Presented with that way out, Escobar told reporters that the message was "just a joke" and that "maricon" is a meaningless word that's often used among Latin players. You can indeed hear the word in many major-league clubhouses without waiting long, though to write it off as a word without meaning isn't accurate. At best, it's an insult that has become so common that its derogatory nature isn't readily apparent to those who use it. ("Gay" and "retarded" are similar examples that you sometimes hear from players who predominantly speak English.)
Escobar was backed during his apology by Toronto GM Alex Anthopolous and manager John Farrell at the press conference. Both men attributed the situation to a cultural difference and Escobar's lack of understanding that what he did would be construed as offensive. The native Cuban will undergo sensitivity training and his lost salary will be donated to You Can Play and the Gay and Lesbian Alliance Against Defamation.
"I agree with the suspension. I don't have any problem with that," said an 'embarrassed' Escobar. "I'm sorry for my actions the other day. I don't have anything against homosexuals. I have friends who are gay."
Escobar also probably doesn't understand that "I have friends who are gay" isn't a defense that really works anymore. But like Anthopolous said, education is key in making sure Latin players know that gay slurs — intentional or not — don't fly on the field in a Major League Baseball game.
Here's what Bud Selig had to say in a statement about the situation:
"I consistently say that Baseball is a social institution with important social responsibilities and that I expect those who represent Major League Baseball to act with the kind of respect and sensitivity that the game's diverse fan base deserves. Mr. Escobar has admitted that his actions were a mistake and I am hopeful he can use this unfortunate situation as an opportunity to educate himself and others that intolerance has no place in our game or society."

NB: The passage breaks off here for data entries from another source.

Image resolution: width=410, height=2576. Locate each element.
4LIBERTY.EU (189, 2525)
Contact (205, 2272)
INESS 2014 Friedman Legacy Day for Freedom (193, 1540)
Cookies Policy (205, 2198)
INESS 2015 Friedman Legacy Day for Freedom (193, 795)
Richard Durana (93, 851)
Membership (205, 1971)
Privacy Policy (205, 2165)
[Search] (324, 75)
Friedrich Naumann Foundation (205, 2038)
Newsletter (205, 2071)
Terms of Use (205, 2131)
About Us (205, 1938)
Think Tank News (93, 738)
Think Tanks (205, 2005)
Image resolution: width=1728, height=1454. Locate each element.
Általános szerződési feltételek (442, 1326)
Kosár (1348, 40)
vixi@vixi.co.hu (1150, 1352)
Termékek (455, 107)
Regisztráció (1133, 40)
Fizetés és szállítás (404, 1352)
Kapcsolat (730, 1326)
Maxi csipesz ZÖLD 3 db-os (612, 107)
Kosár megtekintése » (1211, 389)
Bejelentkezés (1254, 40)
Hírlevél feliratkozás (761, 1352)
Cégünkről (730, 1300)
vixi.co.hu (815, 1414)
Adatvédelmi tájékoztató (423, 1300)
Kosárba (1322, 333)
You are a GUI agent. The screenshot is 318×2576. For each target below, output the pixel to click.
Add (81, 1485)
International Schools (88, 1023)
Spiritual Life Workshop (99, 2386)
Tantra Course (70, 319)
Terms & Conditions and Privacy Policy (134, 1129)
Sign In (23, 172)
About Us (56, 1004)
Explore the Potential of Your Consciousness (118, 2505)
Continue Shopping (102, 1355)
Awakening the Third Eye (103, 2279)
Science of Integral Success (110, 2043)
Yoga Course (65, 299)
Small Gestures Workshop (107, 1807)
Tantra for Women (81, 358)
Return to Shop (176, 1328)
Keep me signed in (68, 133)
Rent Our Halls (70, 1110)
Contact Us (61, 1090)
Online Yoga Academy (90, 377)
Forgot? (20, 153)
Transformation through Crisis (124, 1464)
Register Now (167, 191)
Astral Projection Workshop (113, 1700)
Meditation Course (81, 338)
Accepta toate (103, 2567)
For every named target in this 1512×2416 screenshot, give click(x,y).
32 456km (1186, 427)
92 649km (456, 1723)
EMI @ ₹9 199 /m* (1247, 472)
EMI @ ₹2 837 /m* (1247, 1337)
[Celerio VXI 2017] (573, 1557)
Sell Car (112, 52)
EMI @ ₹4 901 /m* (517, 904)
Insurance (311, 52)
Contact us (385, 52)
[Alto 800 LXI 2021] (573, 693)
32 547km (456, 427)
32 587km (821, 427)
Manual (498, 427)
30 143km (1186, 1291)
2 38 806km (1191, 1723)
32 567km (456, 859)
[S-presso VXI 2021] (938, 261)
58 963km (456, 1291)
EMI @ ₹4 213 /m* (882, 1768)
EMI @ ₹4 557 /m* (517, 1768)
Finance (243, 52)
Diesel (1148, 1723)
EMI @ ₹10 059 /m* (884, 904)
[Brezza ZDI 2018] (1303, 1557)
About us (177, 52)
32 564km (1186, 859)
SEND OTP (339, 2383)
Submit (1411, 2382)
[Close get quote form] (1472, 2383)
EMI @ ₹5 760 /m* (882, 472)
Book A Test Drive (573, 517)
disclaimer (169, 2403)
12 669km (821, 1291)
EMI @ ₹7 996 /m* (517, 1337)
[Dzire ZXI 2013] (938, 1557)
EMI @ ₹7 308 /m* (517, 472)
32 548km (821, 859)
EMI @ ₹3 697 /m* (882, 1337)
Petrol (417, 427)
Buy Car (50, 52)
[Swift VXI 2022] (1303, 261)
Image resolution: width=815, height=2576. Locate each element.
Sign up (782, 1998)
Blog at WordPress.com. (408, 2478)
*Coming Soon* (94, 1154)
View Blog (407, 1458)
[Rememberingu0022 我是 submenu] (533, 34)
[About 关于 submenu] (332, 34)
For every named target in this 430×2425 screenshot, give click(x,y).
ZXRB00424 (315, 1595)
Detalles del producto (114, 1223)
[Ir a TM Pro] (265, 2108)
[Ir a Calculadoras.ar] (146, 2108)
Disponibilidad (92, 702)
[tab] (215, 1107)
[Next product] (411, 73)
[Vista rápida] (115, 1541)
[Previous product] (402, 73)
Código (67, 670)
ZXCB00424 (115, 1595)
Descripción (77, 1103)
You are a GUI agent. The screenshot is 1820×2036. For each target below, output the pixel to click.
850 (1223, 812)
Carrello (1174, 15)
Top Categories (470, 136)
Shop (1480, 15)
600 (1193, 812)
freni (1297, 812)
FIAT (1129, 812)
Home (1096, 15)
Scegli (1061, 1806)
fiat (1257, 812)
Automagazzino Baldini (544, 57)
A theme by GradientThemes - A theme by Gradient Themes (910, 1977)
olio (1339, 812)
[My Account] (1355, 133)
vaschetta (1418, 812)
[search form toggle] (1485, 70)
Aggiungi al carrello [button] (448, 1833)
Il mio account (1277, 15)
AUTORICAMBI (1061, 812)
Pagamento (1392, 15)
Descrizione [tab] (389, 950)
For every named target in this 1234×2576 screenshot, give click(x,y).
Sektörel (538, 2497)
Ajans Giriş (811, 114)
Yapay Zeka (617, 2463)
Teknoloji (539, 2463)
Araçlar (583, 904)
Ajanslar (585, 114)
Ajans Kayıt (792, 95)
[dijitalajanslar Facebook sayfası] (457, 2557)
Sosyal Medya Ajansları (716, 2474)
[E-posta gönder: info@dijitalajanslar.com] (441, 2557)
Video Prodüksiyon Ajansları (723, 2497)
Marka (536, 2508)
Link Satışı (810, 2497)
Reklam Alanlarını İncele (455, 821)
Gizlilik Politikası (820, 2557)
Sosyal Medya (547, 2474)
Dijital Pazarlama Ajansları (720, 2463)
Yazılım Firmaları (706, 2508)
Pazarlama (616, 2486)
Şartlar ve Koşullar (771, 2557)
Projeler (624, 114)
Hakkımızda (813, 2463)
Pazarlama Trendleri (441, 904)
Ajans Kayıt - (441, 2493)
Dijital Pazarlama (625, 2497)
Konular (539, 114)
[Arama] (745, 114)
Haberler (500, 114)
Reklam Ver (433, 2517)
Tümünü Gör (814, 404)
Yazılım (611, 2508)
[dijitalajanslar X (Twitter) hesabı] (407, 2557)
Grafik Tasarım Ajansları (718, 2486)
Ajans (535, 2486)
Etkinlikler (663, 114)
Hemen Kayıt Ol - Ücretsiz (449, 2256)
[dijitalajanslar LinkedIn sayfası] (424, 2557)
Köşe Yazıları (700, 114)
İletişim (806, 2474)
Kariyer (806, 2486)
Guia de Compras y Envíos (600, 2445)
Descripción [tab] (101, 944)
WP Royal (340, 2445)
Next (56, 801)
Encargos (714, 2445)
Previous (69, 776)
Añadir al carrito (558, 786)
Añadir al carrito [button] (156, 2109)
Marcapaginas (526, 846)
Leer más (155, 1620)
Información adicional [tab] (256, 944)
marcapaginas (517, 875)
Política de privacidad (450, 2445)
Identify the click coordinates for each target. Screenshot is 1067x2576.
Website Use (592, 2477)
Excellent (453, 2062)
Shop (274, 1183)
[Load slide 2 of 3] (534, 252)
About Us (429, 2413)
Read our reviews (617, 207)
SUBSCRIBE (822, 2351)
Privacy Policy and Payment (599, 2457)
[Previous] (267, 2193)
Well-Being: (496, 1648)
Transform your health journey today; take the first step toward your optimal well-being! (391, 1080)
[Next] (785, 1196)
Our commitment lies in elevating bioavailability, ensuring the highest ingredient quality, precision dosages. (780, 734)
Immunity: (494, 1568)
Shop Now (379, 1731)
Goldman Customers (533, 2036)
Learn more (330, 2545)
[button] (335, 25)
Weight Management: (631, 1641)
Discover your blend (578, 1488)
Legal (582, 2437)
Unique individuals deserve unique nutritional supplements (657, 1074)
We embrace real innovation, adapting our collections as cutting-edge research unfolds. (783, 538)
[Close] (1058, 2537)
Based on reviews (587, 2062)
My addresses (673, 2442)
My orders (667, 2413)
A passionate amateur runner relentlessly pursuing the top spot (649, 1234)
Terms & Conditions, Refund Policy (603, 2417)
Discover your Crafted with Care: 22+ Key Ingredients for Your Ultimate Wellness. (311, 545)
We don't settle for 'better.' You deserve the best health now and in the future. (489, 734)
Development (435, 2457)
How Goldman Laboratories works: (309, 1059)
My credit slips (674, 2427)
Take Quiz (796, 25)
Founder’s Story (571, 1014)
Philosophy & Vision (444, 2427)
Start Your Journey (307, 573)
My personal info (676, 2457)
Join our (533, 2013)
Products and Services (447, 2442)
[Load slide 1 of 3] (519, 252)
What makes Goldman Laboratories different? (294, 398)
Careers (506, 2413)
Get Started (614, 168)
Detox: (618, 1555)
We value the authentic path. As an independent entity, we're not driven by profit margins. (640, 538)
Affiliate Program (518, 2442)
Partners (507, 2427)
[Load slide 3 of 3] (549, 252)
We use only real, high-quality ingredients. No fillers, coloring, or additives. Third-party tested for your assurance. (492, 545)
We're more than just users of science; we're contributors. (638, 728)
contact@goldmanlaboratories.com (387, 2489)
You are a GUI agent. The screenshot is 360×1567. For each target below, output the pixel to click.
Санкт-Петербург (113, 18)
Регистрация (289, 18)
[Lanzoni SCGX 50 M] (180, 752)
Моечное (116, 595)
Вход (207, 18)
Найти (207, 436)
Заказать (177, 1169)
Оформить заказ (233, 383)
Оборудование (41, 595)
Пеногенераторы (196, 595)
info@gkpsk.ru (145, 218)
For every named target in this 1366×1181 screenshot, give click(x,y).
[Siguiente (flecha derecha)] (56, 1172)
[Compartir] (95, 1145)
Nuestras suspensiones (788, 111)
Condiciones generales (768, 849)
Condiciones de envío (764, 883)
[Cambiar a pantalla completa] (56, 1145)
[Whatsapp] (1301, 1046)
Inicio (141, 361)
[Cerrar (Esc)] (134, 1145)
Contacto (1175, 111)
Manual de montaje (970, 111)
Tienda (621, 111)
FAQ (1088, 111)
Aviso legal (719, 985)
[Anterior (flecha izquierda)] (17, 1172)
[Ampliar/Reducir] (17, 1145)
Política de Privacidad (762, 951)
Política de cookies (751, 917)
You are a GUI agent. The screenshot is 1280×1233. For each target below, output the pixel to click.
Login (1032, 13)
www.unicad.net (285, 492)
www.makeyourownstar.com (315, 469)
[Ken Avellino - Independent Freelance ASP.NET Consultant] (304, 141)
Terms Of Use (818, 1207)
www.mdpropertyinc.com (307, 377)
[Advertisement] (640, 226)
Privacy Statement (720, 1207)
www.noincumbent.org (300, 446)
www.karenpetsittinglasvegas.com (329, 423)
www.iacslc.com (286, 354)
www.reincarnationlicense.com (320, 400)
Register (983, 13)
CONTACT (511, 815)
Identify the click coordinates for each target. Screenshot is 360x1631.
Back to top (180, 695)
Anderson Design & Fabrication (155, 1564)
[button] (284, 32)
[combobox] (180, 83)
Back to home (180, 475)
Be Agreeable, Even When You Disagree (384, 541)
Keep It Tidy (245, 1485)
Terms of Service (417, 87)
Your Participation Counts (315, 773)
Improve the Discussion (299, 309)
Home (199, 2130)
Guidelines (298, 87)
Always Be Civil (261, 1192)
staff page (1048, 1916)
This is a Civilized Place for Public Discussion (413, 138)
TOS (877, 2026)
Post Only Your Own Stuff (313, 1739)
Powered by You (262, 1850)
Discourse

As a positive aside, it would seem that Selig and Major League Baseball have made some strides in their stance against homophobia since then-White Sox manager Ozzie Guillen was only fined and sent to sensitivity classes after he went on a vitriolic rant against Jay Mariotti in 2006, calling the controversial writer a "[bleeping] fag." Three games isn't a lot of time, but Escobar will be forced to think about what he's done while a strong message is sent to the league's other players: Homophobic messages aren't acceptable on or around the diamond.